--- Document text ---
----------------------------------------

# Unit 1 Vocabulary

### algorithm

a process or set of rules for solving a mathematical problem

### bimodal

a distribution which has two peaks

### bin widths

the width of the rectangle with shows data is graphed in groups on the x-axis

### bin(s)

a bar whose height corresponds to how many data points are in that bin

### campaign

gather and collect data

### categorical variables

values that have words

### center

useful for numerical variables, the center of the distribution often corresponds to our notion of ‘typical value’

### claim

a statement of something

### collect

the process of gathering and measuring information

### columns

a structured data item in a table

### conditional relative frequency

the ratio of a joint relative frequency and related marginal relative frequency

### console

a pane within RStudio; the place where RStudio is waiting for you to tell it what to do, and where it will show the results of a command; you type your codes directly into the console

### data

Data are information, or observations, that have been gathered and recorded

### data analysis

tables, graphs, and summaries of the data that are produced to help us find patterns and relationships

### data collection

the process of observing and recording data, or of examining previously collected data to make sure it meets the needs of an investigation

### data cycle

a guide we can use when learning to think about data

### data interpretation

the statistical questions are answered by referring to the tables, graphs, and summaries made in the Data Analysis phase

### data point

a single fact or piece of information

### data set(s)

----------------------------------------

Target pointing data:
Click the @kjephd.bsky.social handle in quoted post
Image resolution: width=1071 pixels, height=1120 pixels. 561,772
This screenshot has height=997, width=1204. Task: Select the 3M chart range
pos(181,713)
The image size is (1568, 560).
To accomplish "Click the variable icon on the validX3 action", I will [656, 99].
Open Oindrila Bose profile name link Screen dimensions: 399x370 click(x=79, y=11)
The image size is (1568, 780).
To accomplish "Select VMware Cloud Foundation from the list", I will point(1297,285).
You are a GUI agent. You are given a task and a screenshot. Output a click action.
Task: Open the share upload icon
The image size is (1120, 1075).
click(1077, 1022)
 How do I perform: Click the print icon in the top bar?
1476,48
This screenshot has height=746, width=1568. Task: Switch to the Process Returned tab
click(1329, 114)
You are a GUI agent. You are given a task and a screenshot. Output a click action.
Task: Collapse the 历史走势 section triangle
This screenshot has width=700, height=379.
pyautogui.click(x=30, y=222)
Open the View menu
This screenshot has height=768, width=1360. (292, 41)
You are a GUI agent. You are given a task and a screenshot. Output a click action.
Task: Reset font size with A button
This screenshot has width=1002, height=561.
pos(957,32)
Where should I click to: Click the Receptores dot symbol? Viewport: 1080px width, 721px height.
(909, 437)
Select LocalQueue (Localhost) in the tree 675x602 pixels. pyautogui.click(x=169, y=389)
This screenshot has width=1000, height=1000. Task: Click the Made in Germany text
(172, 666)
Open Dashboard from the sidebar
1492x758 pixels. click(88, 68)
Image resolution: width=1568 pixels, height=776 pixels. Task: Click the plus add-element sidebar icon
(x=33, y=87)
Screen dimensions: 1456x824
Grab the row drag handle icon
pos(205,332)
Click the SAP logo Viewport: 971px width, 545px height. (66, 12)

----------------------------------------

--- Requirements ---
a. Translate the following sentence from the vocabulary list into Spanish: "Data are information, or observations, that have been gathered and recorded."
b. Quote the entries verbatim, starting with their first line and going on through the line that contains "pos(181,713)".

--- Exercise responses ---
a. Los datos son información, u observaciones, que se han reunido y registrado.

b.
Click the @kjephd.bsky.social handle in quoted post
Image resolution: width=1071 pixels, height=1120 pixels. 561,772
This screenshot has height=997, width=1204. Task: Select the 3M chart range
pos(181,713)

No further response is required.